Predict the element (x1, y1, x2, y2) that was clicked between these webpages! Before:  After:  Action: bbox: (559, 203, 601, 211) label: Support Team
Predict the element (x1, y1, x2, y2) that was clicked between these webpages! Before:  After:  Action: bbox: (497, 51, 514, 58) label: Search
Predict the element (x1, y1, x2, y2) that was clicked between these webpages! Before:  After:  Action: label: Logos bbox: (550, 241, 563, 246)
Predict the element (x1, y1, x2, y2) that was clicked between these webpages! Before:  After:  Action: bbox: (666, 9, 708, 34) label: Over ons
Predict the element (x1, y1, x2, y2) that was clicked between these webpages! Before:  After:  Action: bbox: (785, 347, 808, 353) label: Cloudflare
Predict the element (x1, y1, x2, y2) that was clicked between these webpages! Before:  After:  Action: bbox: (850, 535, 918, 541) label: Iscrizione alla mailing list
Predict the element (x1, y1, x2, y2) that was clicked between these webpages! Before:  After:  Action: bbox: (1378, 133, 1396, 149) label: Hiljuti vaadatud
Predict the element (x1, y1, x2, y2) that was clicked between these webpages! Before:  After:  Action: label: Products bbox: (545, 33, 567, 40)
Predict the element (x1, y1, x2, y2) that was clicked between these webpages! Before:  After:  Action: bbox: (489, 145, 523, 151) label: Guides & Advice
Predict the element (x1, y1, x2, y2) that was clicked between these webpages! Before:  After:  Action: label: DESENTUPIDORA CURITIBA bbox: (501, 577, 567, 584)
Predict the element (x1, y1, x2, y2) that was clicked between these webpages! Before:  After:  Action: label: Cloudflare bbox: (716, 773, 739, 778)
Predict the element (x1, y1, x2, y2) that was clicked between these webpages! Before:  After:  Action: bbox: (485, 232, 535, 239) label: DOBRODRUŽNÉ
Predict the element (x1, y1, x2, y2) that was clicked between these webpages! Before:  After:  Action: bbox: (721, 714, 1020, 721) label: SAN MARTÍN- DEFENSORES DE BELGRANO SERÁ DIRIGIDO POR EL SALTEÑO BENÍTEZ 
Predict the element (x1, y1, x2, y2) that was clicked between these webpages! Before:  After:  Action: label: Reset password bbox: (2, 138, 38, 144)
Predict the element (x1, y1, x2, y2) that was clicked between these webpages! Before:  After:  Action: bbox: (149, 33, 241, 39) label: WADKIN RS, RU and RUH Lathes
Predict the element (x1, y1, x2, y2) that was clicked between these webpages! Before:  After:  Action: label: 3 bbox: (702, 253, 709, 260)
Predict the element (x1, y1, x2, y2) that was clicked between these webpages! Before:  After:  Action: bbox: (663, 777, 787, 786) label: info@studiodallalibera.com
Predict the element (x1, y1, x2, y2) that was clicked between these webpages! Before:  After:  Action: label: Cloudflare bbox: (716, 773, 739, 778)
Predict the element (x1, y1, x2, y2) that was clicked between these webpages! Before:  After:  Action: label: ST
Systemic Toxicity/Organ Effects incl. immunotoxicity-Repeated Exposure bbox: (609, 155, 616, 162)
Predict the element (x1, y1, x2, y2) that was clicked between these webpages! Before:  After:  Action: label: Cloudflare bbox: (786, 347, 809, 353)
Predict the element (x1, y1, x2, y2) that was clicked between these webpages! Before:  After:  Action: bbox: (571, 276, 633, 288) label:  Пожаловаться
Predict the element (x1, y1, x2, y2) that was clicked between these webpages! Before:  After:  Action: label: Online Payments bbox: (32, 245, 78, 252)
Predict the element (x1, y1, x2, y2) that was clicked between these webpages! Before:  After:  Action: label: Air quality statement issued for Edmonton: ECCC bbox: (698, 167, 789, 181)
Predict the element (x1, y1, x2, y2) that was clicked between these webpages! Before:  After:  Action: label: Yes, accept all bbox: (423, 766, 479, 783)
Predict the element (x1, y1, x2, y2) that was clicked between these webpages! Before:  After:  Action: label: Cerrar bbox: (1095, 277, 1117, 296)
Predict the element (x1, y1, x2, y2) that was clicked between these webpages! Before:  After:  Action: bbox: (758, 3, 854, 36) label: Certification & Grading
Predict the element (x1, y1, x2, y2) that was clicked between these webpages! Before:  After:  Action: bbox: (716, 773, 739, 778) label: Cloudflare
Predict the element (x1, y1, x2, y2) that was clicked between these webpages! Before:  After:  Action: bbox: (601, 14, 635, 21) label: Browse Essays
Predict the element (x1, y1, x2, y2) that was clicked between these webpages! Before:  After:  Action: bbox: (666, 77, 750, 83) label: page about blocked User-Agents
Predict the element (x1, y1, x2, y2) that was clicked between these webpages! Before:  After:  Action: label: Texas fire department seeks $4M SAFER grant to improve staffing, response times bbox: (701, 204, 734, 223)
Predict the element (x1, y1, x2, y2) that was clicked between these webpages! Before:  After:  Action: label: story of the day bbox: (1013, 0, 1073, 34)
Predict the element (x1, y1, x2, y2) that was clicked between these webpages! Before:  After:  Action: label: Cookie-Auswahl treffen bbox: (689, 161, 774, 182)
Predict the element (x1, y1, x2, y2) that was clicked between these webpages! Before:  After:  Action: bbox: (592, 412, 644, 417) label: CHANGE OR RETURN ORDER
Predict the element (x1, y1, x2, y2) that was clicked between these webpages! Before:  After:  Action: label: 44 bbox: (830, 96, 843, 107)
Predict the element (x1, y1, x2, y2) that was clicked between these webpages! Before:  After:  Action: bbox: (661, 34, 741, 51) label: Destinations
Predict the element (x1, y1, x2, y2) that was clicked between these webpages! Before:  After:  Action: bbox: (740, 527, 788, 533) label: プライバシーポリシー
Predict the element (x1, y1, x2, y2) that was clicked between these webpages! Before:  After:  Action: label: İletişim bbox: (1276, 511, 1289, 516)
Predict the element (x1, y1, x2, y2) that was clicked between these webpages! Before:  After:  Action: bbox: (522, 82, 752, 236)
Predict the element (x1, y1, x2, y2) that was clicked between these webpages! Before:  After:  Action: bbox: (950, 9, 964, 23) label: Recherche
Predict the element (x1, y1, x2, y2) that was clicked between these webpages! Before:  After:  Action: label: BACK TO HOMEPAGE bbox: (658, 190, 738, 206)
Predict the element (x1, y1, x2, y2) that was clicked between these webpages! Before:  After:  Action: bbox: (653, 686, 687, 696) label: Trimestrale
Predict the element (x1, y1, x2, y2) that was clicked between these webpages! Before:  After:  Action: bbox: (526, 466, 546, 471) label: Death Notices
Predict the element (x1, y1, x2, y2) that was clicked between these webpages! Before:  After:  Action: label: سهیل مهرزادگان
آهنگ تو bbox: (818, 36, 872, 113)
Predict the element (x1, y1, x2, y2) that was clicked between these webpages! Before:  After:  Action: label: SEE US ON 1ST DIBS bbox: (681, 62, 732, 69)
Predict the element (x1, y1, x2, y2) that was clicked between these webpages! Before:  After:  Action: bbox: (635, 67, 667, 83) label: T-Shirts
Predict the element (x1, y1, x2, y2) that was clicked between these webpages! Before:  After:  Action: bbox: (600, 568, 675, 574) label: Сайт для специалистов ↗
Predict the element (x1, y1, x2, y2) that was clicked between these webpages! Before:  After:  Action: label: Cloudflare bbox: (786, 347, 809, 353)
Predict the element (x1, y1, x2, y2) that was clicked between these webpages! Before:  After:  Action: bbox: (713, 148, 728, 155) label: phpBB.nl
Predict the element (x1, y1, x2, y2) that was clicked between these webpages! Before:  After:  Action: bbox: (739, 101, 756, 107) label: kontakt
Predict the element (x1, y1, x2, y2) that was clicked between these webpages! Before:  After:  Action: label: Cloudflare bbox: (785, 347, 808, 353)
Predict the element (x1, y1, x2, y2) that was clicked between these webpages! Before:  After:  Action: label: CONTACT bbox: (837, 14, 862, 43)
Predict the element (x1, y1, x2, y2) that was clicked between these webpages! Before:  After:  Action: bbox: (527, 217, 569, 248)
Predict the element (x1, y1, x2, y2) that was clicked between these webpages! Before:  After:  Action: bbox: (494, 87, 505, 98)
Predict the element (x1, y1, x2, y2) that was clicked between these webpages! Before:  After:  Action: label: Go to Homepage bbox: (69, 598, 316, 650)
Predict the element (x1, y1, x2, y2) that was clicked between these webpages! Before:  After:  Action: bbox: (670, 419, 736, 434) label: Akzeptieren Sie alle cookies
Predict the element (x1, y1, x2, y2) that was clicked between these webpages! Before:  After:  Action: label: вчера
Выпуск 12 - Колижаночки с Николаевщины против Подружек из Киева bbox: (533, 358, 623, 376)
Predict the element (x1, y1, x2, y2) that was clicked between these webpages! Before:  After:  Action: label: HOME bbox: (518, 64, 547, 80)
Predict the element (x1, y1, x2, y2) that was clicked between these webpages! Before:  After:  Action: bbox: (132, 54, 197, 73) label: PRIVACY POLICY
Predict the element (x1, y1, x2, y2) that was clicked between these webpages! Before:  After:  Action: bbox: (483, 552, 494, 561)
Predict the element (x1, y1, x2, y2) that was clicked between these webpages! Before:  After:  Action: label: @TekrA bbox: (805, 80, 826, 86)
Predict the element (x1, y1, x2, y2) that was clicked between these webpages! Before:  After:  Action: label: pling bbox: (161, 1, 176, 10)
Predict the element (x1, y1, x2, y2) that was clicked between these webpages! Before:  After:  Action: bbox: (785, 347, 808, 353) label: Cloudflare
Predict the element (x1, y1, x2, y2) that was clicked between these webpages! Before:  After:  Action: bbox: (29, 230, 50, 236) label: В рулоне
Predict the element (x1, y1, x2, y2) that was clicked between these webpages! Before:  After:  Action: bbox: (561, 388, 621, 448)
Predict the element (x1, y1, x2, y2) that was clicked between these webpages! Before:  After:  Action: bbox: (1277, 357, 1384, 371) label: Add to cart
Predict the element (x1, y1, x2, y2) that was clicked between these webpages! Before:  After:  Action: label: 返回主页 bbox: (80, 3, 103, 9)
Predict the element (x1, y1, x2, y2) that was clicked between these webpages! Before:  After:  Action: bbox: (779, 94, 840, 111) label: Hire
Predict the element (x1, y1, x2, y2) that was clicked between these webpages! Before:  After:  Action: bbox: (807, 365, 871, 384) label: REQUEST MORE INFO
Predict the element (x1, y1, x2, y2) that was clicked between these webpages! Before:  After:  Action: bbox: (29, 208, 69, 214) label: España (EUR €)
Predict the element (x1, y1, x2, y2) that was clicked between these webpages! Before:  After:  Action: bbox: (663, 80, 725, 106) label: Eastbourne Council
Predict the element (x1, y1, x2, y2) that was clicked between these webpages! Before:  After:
# # #
* **WHAT THIS TASK INVOLVES**: Copy verbatim the part of the listing that opens with the line containing "161, 774, 182)" and closes with the line containing "23) label: Recherche", with both of those lines included.

* **THE OUTPUT**:
Predict the element (x1, y1, x2, y2) that was clicked between these webpages! Before:  After:  Action: label: Cookie-Auswahl treffen bbox: (689, 161, 774, 182)
Predict the element (x1, y1, x2, y2) that was clicked between these webpages! Before:  After:  Action: bbox: (592, 412, 644, 417) label: CHANGE OR RETURN ORDER
Predict the element (x1, y1, x2, y2) that was clicked between these webpages! Before:  After:  Action: label: 44 bbox: (830, 96, 843, 107)
Predict the element (x1, y1, x2, y2) that was clicked between these webpages! Before:  After:  Action: bbox: (661, 34, 741, 51) label: Destinations
Predict the element (x1, y1, x2, y2) that was clicked between these webpages! Before:  After:  Action: bbox: (740, 527, 788, 533) label: プライバシーポリシー
Predict the element (x1, y1, x2, y2) that was clicked between these webpages! Before:  After:  Action: label: İletişim bbox: (1276, 511, 1289, 516)
Predict the element (x1, y1, x2, y2) that was clicked between these webpages! Before:  After:  Action: bbox: (522, 82, 752, 236)
Predict the element (x1, y1, x2, y2) that was clicked between these webpages! Before:  After:  Action: bbox: (950, 9, 964, 23) label: Recherche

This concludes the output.